Guglielmo Marconi


Guglielmo Marconi was probably the most famous Catholic scientist to live on the Island. Born at Bologna, Italy, in 1874, the second son of Giuseppe Marconi, an Italian country gentleman, and Annie Jameson, daughter of Andrew Jameson of Daphne Castle in the County Wexford, Ireland. He was educated privately at Bologna, Florence and Leghorn. Even as a boy he took a keen interest in physical and electrical science.

 

In 1896 Marconi took his apparatus to England where he was introduced to Mr. (later Sir) William Preece, Engineer-in-Chief of the Post Office, and later that year was granted the world’s first patent for a system of wireless telegraphy. He demonstrated his system successfully in London. In 1899 he established wireless communication between France and England across the English Channel. He erected permanent wireless stations at The Needles, Isle of Wight, at Bournemouth and later at the Haven Hotel, Poole, Dorset.
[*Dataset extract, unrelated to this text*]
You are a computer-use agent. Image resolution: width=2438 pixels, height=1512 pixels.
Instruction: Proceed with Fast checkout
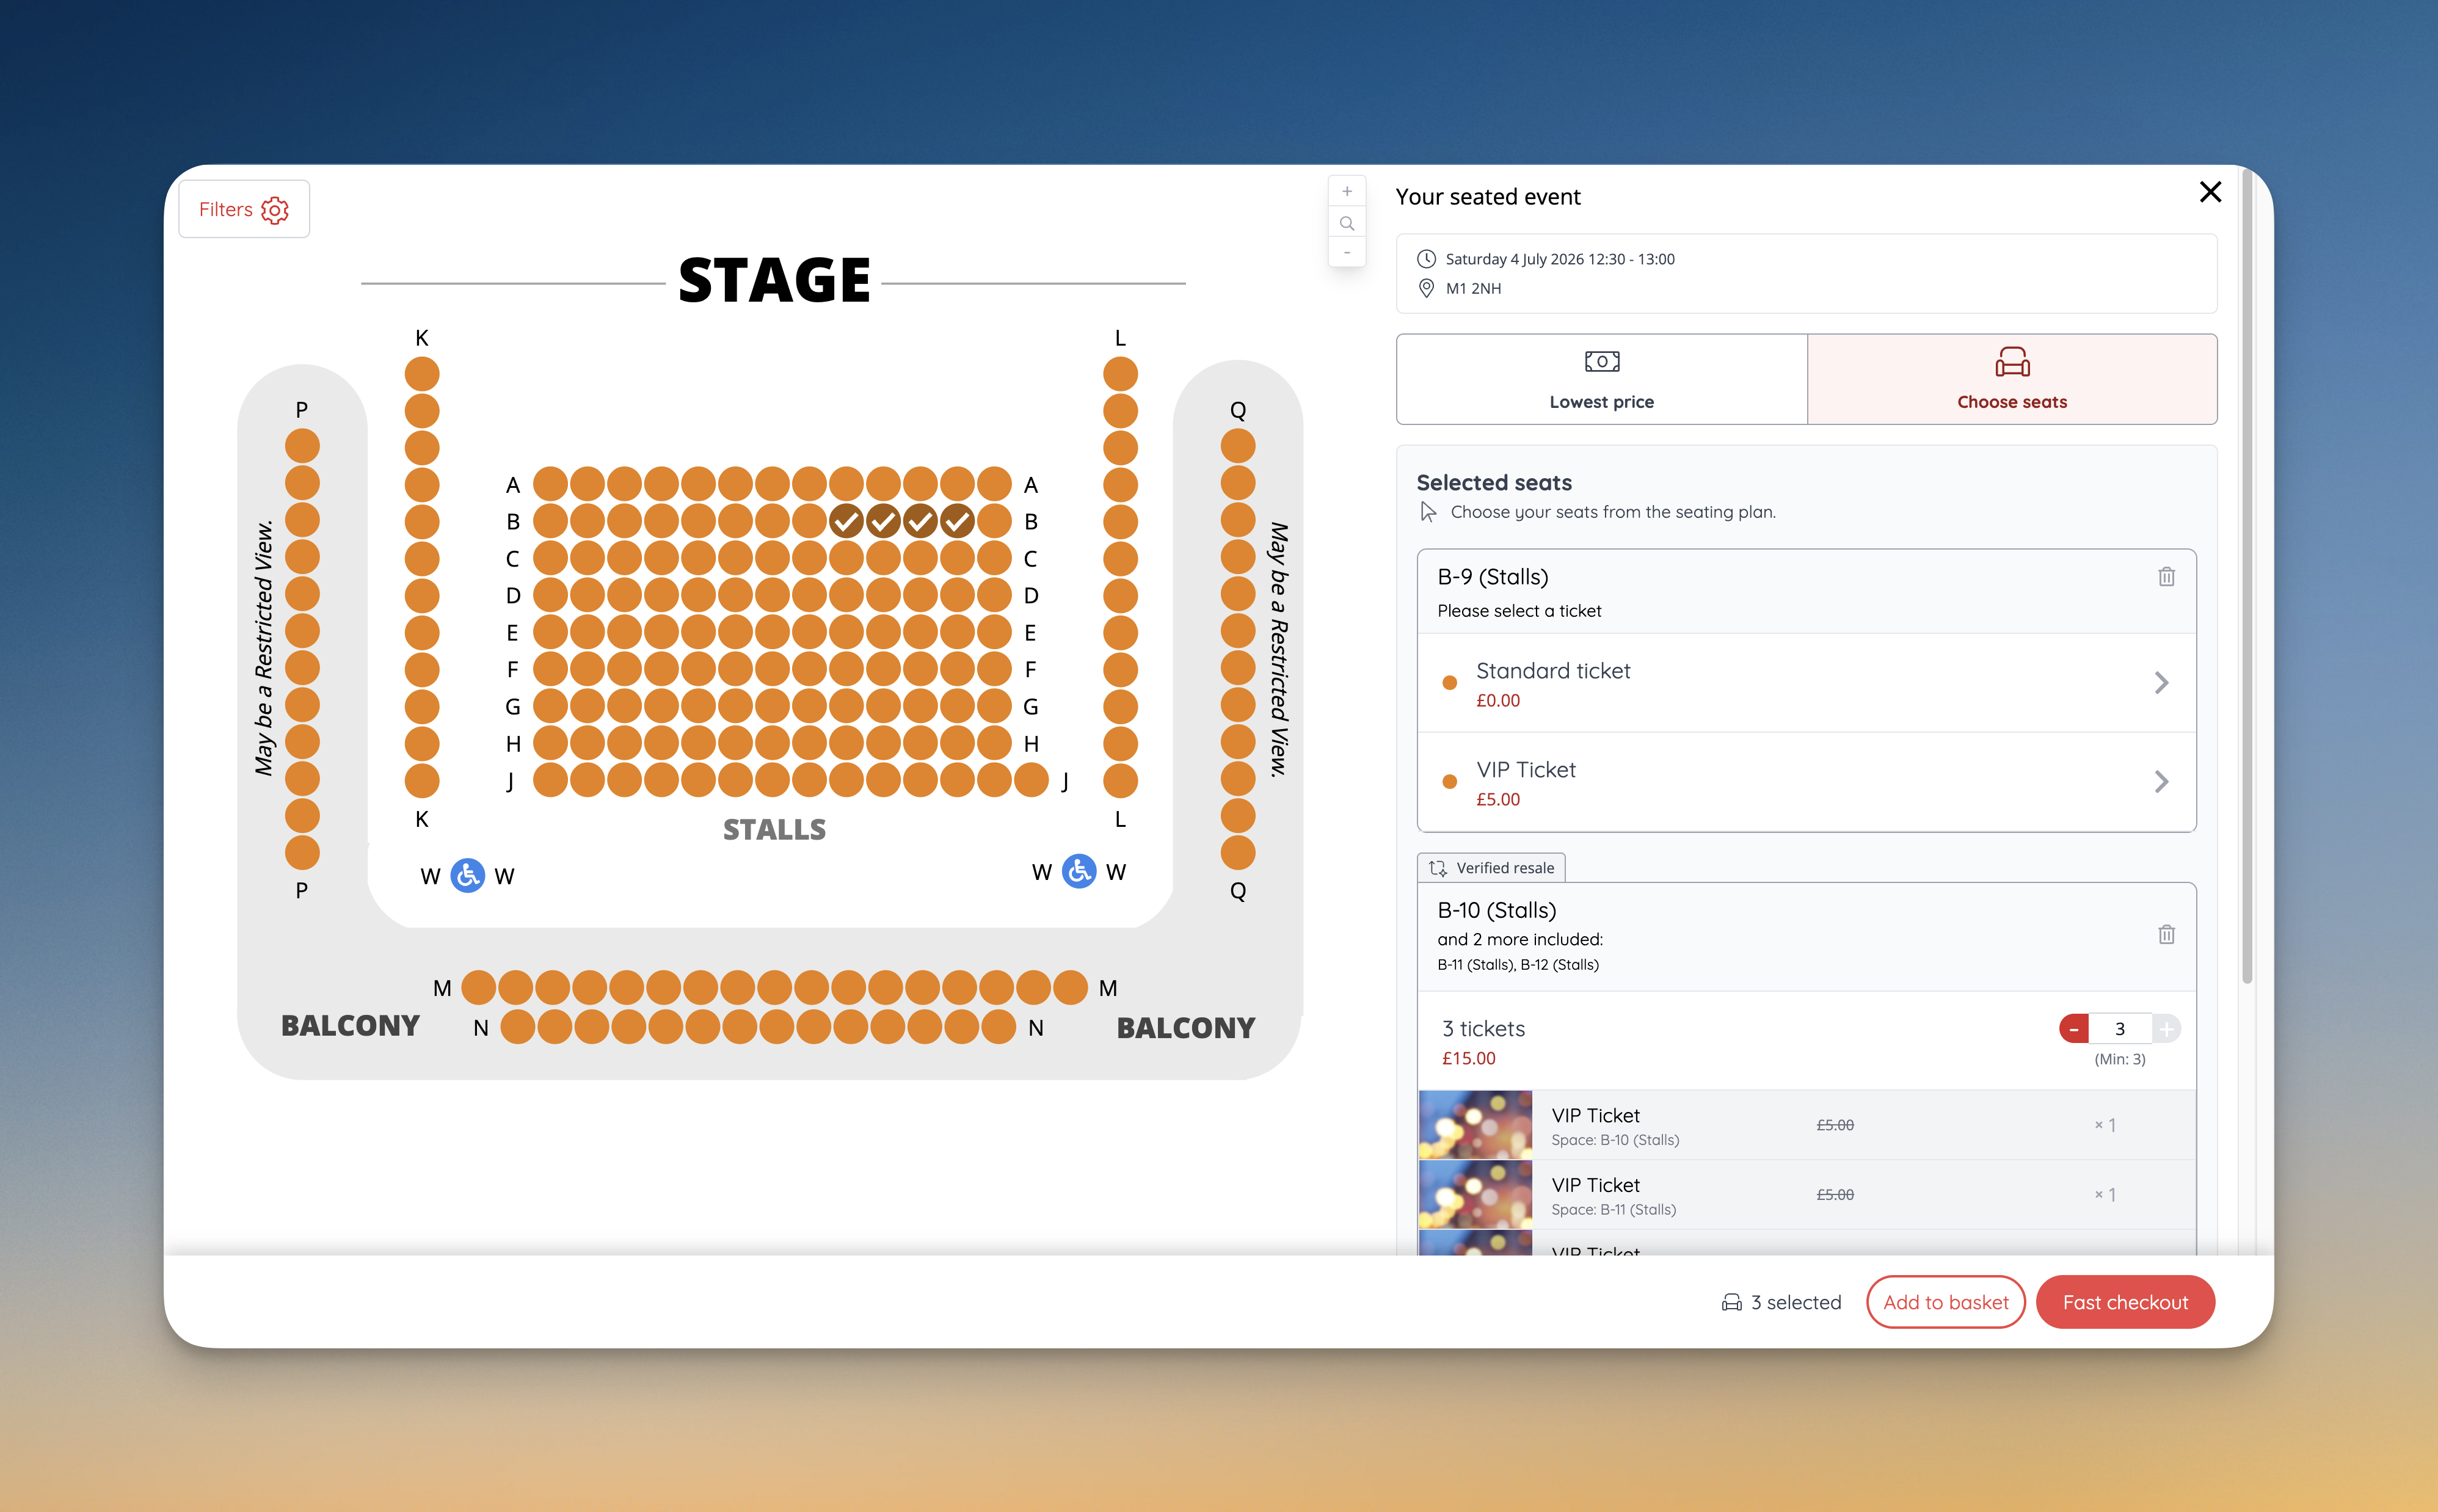click(2125, 1302)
At Knowles Farm, Niton, is a plaque bearing the inscription : “This is to commemorate that Marconi set up a wireless experimental station here in A.D. 1900”. A memorial pillar at the Needles Park, Alum Bay was erected with plaques describing Guglielmo Marconi’s wireless transmission trials in 1897. The Inscription here states:-

 

THE NEEDLES WIRELESS TELEGRAPHY STATION EXCHANGED RADIO MESSAGES FIRST WITH A TUG IN ALUM BAY THEN WITH BOURNEMOUTH 14 MILES DISTANT, NEXT WITH POOLE 18 MILES AWAY, LATER WITH SHIPS 40 MILES SEAWARDS. THESE WONDERS ATTRACTED WORLD WIDE ATTENTION AND FAMOUS SCIENTISTS FROM MANY COUNTRIES CAME (1898 – 1900) TO SEE THE NEW WIRELESS TELEGRAPHY IN EXPERIMENTAL OPERATION.

 

During the three years that he was (partly) resident on the Island, Marconi attended Mass at St. Wilfrid’s in Ventnor and at the Weston Manor chapel at Totland. He often received hospitality from the Ward family who owned the chapel and adjacent Manor house. Squire Granville Ward took a keen interest in Marconi’s experiments and gave him financial assistance. He developed a close friendship with Fr. Peter Haythornthwaite, the chaplain at Weston Manor the home of the Ward family. A keen cyclist, Marconi spent much of his spare time exploring the beauty of the West Wight. During his brief time living on the Island he developed a deep affection for its heritage, natural beauty and landscape.

 

In 1914 Marconi was commissioned in the Italian Army as a Lieutenant being later promoted to Captain, and in 1916 transferred to the Navy in the rank of Commander. He was a member of the Italian Government mission to the United States in 1917 and in 1919 was appointed Italian plenipotentiary delegate to the Paris Peace Conference. He was awarded the Italian Military Medal in 1919 in recognition of his war service.

 

During his war service in Italy he returned to his investigation of short waves, which he had used in his first experiments. After further tests by his collaborators in England, an intensive series of trials was conducted in 1923 between experimental installations at the Poldhu Station and in Marconi’s yacht “Elettra” cruising in the Atlantic and Mediterranean, and this led to the establishment of the beam system for long distance communication. Proposals to use this system as a means of Imperial communications were accepted by the British Government and the first beam station, linking England and Canada, was opened in 1926, other stations being added the following year. Marconi died in Rome on July 20, 1937.